## The problem
Change "GUI agent" to "desktop agent" wherever it occurs in the records below, and reproduce all lines with no other alteration.

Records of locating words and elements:
══════════
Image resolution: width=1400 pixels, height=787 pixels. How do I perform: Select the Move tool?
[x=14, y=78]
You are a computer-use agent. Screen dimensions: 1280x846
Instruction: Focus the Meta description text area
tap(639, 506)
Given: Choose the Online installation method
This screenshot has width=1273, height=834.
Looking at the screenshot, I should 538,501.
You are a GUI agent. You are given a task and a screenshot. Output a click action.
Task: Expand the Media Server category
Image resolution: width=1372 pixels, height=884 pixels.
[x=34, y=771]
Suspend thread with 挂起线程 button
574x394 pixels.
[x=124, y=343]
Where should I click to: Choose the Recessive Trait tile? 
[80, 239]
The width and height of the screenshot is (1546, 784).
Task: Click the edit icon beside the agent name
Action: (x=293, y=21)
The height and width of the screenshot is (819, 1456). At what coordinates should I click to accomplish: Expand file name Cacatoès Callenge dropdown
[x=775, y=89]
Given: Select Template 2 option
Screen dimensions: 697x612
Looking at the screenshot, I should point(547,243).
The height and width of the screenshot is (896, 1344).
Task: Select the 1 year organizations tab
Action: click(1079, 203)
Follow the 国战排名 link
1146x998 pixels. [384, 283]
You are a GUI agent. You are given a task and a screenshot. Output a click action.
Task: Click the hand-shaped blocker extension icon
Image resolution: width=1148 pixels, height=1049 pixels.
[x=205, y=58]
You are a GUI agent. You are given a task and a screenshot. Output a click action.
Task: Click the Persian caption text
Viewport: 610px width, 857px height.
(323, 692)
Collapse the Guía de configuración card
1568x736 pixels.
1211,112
══════════
## Response to the exercise
Image resolution: width=1400 pixels, height=787 pixels. How do I perform: Select the Move tool?
[x=14, y=78]
You are a computer-use agent. Screen dimensions: 1280x846
Instruction: Focus the Meta description text area
tap(639, 506)
Given: Choose the Online installation method
This screenshot has width=1273, height=834.
Looking at the screenshot, I should 538,501.
You are a desktop agent. You are given a task and a screenshot. Output a click action.
Task: Expand the Media Server category
Image resolution: width=1372 pixels, height=884 pixels.
[x=34, y=771]
Suspend thread with 挂起线程 button
574x394 pixels.
[x=124, y=343]
Where should I click to: Choose the Recessive Trait tile? 
[80, 239]
The width and height of the screenshot is (1546, 784).
Task: Click the edit icon beside the agent name
Action: (x=293, y=21)
The height and width of the screenshot is (819, 1456). At what coordinates should I click to accomplish: Expand file name Cacatoès Callenge dropdown
[x=775, y=89]
Given: Select Template 2 option
Screen dimensions: 697x612
Looking at the screenshot, I should point(547,243).
The height and width of the screenshot is (896, 1344).
Task: Select the 1 year organizations tab
Action: click(1079, 203)
Follow the 国战排名 link
1146x998 pixels. [384, 283]
You are a desktop agent. You are given a task and a screenshot. Output a click action.
Task: Click the hand-shaped blocker extension icon
Image resolution: width=1148 pixels, height=1049 pixels.
[x=205, y=58]
You are a desktop agent. You are given a task and a screenshot. Output a click action.
Task: Click the Persian caption text
Viewport: 610px width, 857px height.
(323, 692)
Collapse the Guía de configuración card
1568x736 pixels.
1211,112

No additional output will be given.